# Work to complete
Pictures excluded, retype the lines from the one containing "The image size is (865, 702)." through the last line of the data below, both included.

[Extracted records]

━━━━━━━━━━━━━━━━

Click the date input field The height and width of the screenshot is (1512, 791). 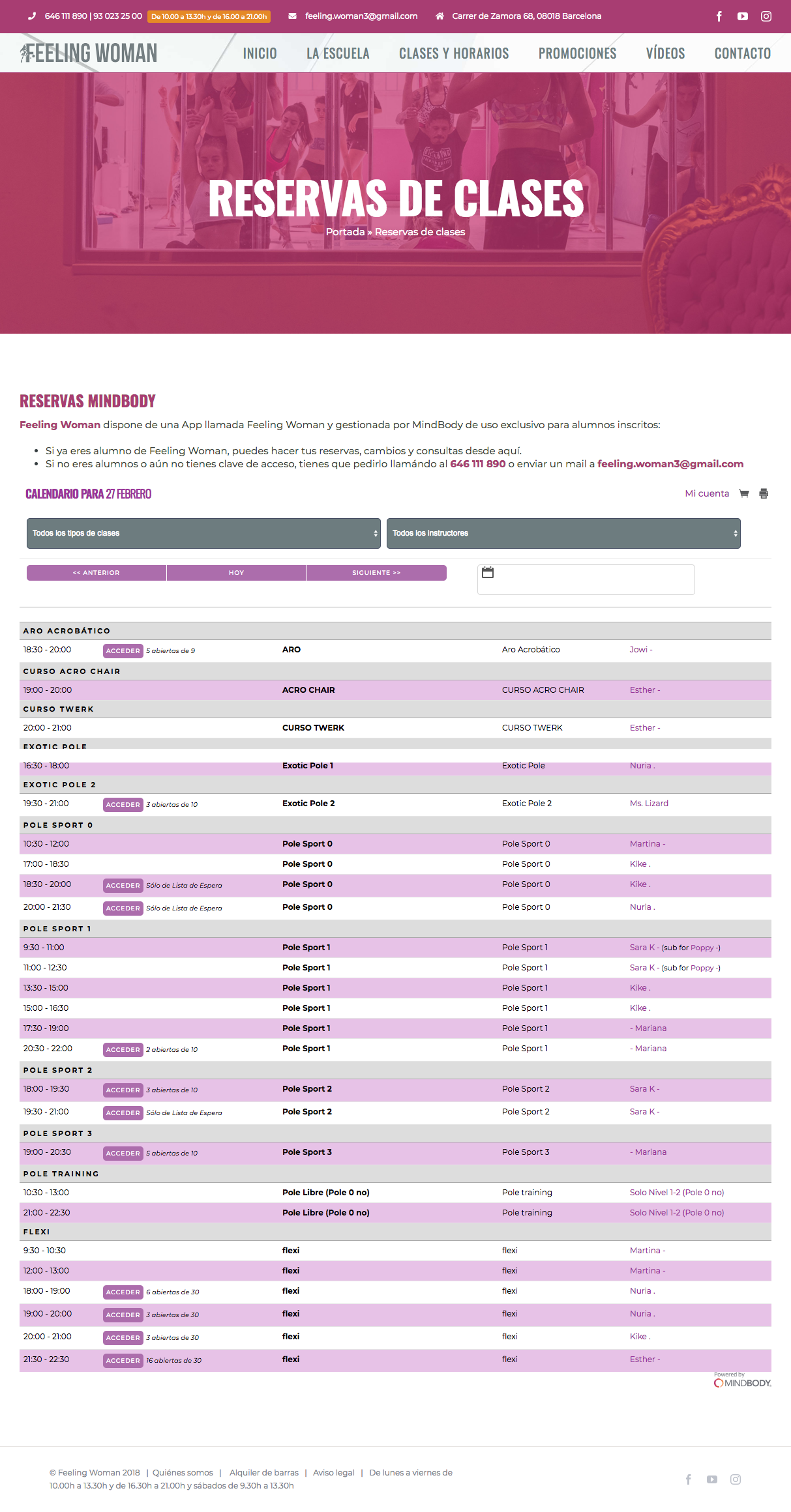point(593,579)
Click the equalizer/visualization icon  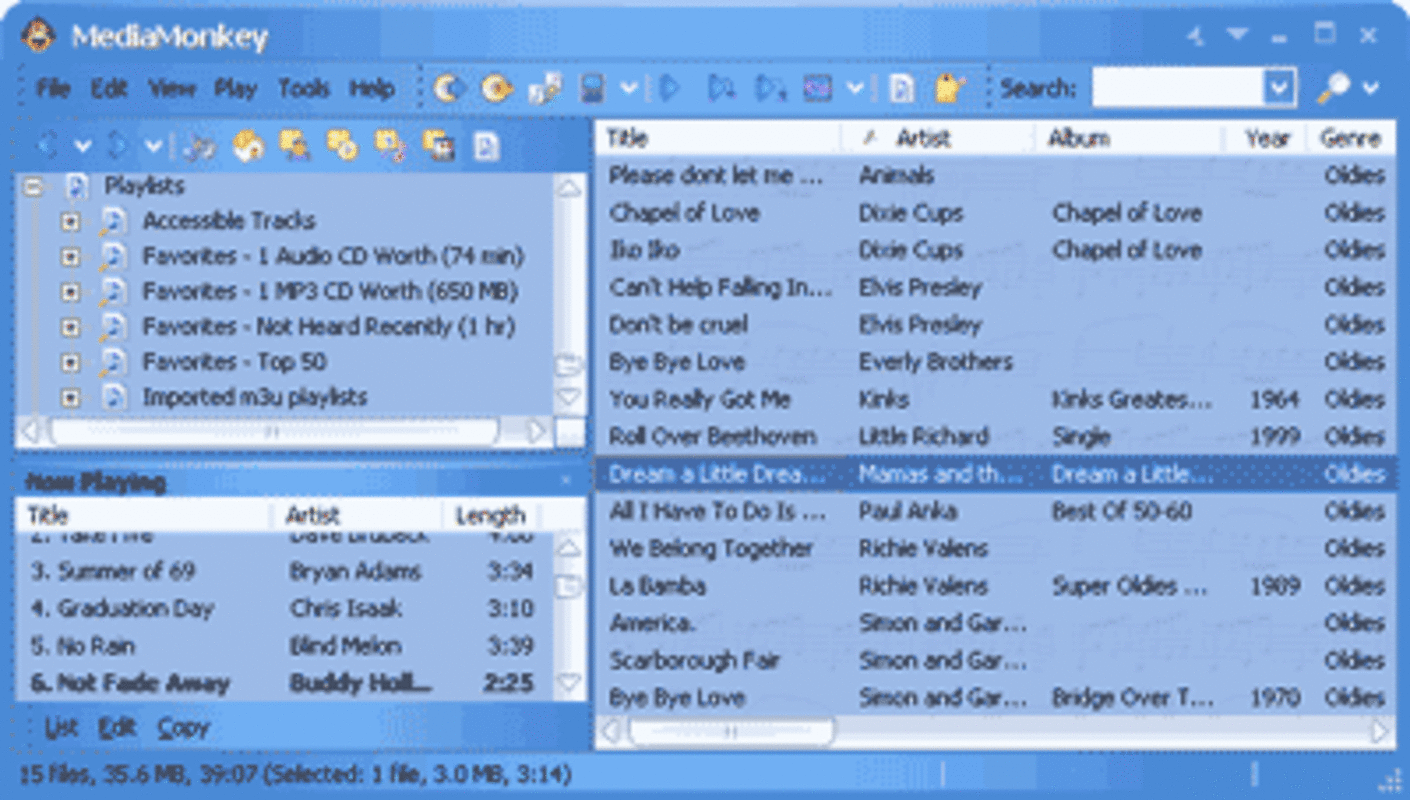[820, 88]
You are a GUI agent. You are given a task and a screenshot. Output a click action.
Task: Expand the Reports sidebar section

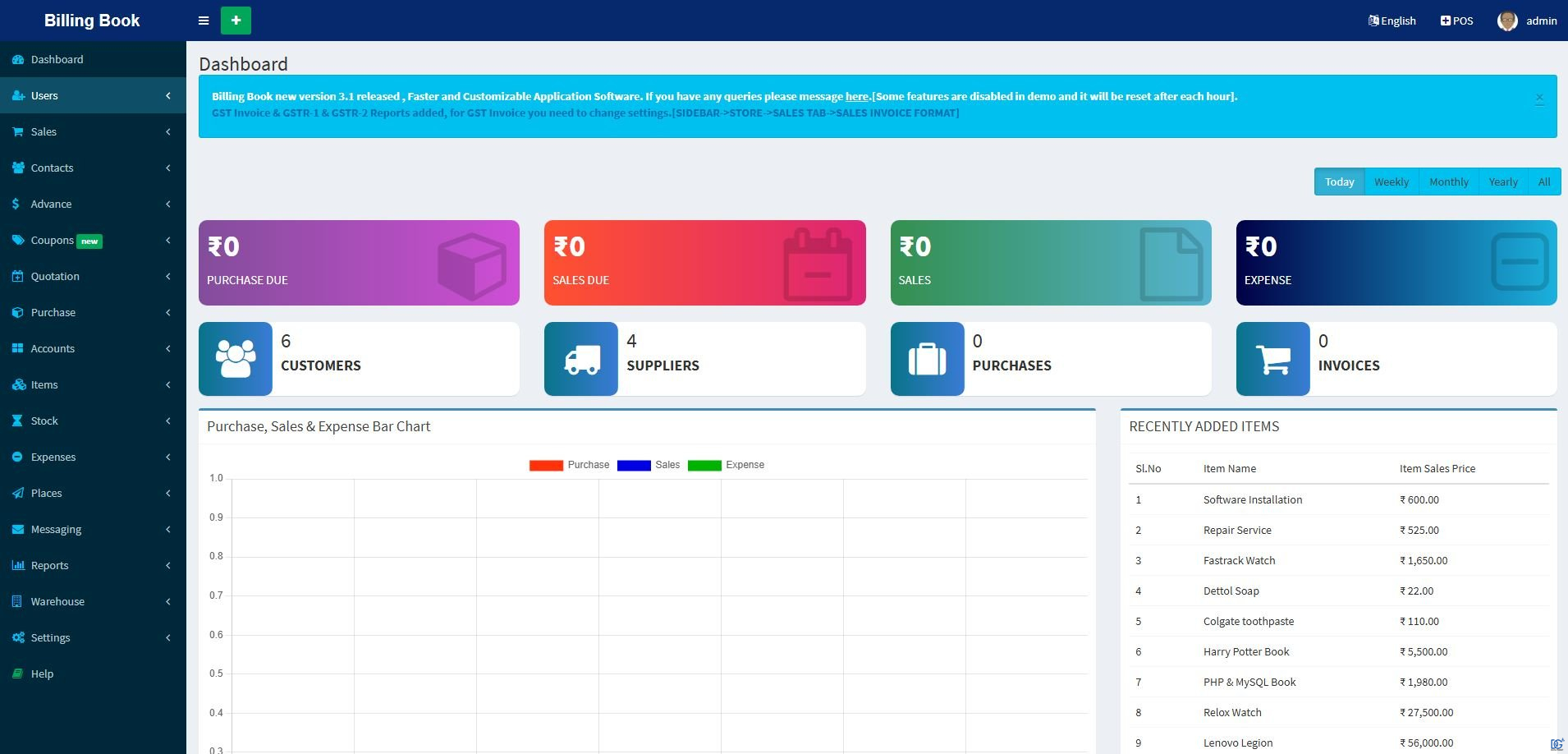pyautogui.click(x=93, y=565)
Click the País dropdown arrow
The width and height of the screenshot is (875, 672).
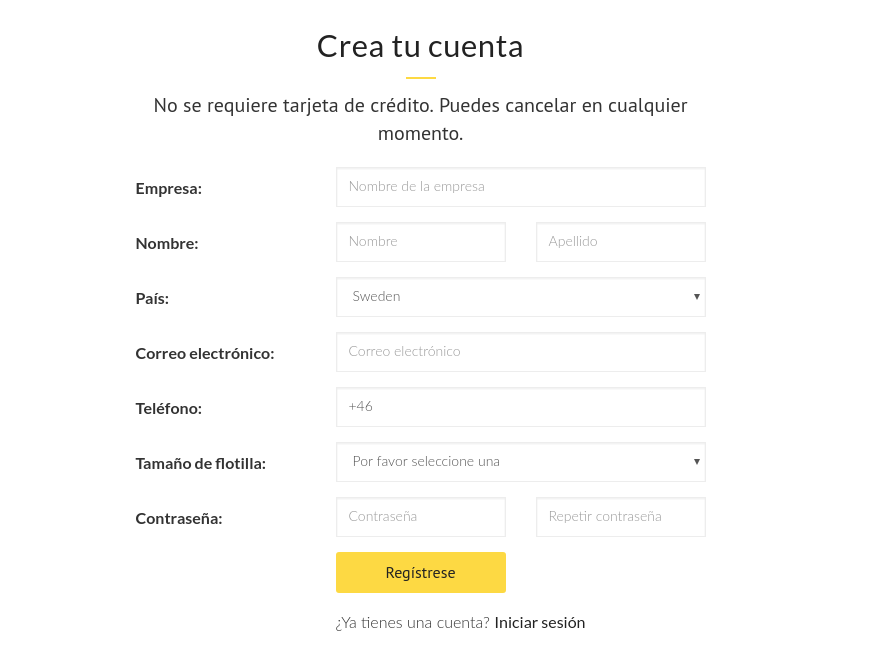point(696,297)
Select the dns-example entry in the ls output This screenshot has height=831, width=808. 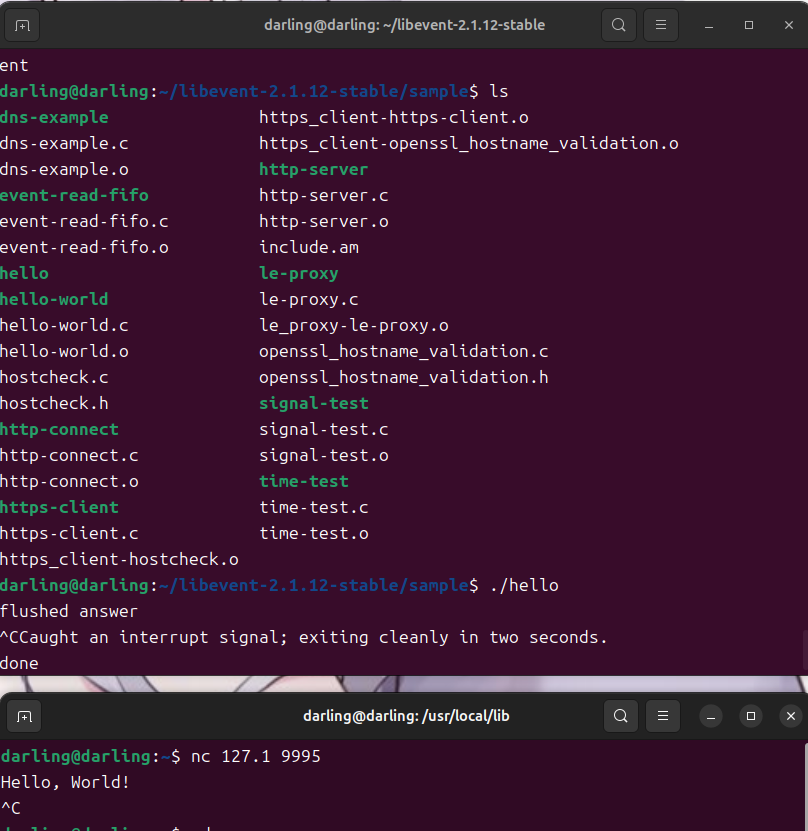(54, 117)
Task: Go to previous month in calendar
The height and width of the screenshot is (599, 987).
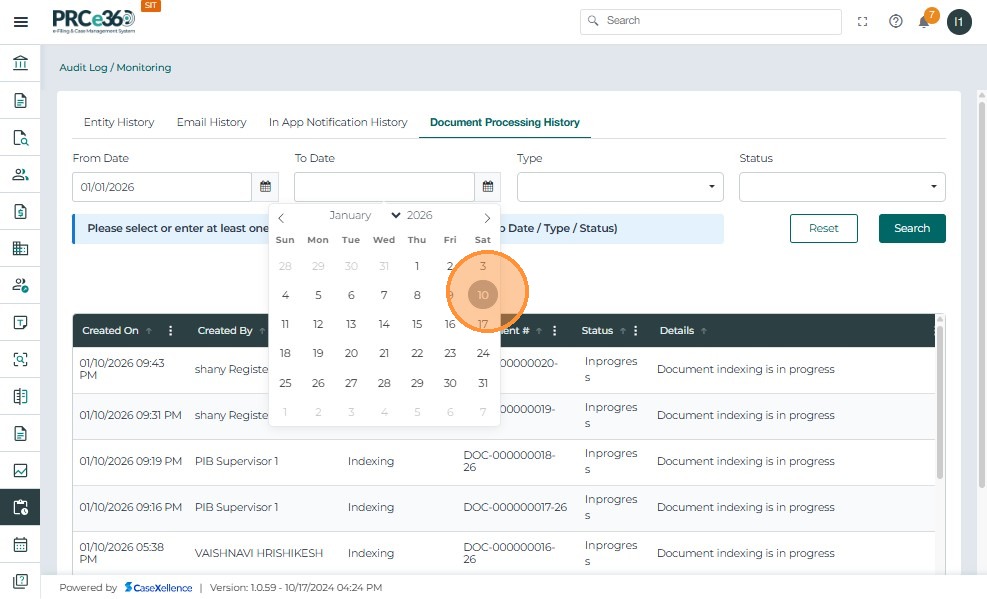Action: click(281, 217)
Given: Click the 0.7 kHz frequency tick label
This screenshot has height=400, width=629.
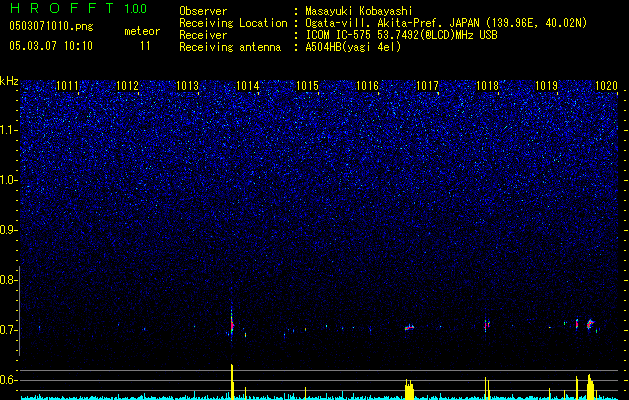Looking at the screenshot, I should tap(8, 330).
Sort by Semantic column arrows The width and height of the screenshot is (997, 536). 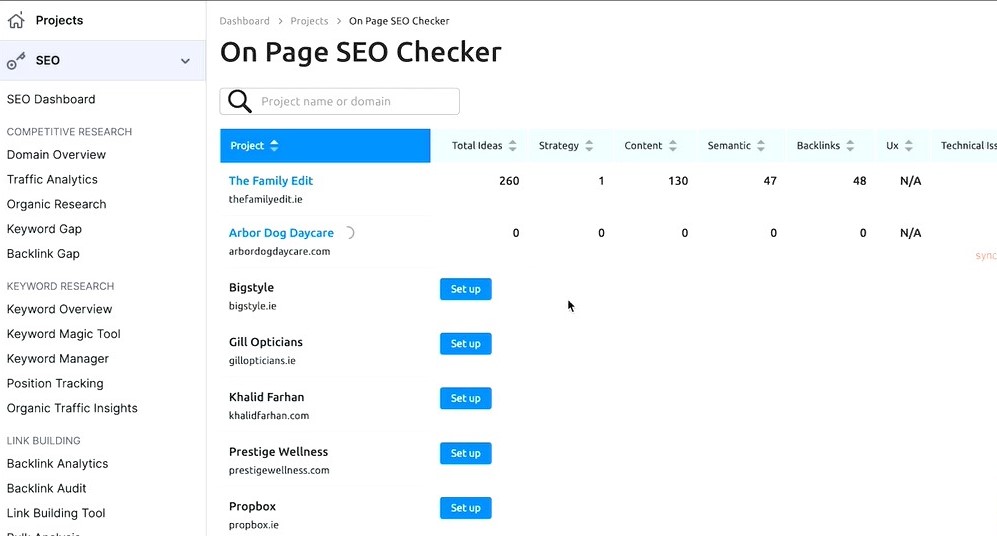(x=761, y=146)
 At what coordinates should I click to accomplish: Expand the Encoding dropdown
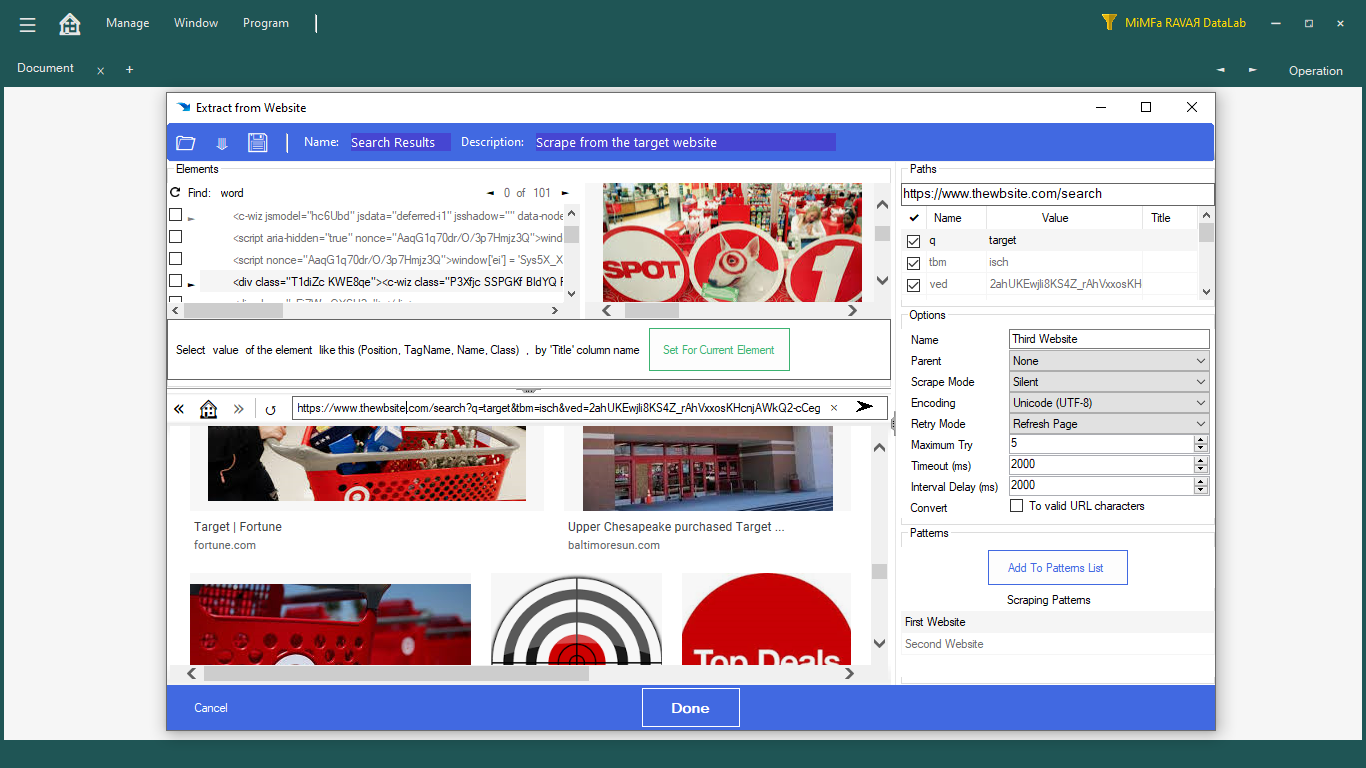[1108, 403]
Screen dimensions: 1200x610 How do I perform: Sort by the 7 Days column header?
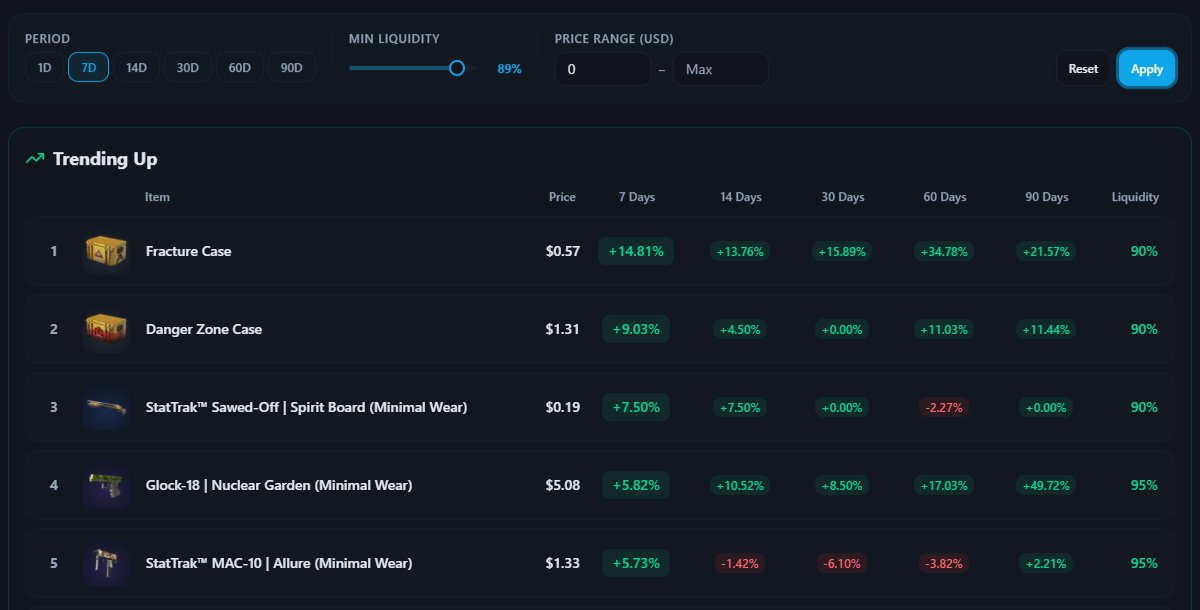(636, 197)
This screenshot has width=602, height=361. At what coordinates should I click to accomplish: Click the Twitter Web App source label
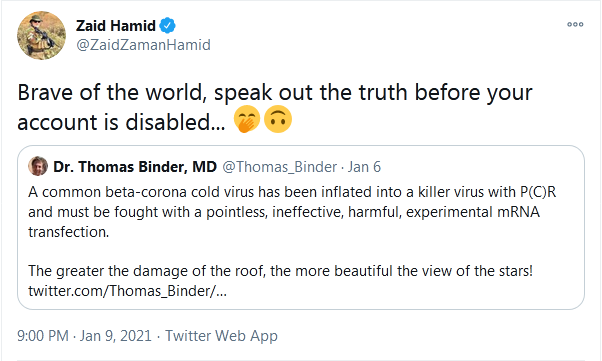point(221,336)
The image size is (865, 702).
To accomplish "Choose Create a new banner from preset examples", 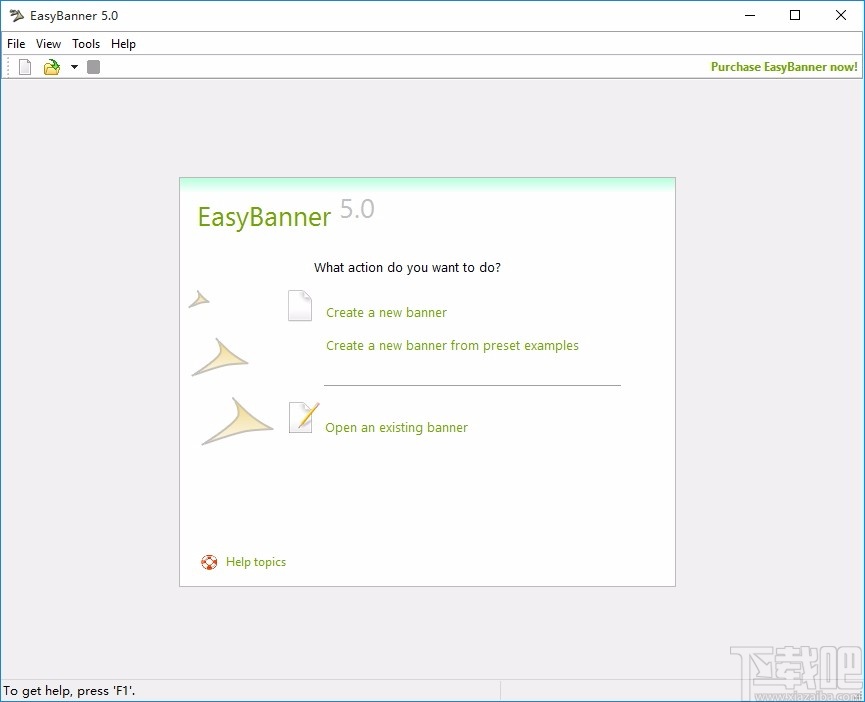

━━━━━━━━━━━━━━━━

# Result
The image size is (865, 702).
To accomplish "Choose Create a new banner from preset examples", 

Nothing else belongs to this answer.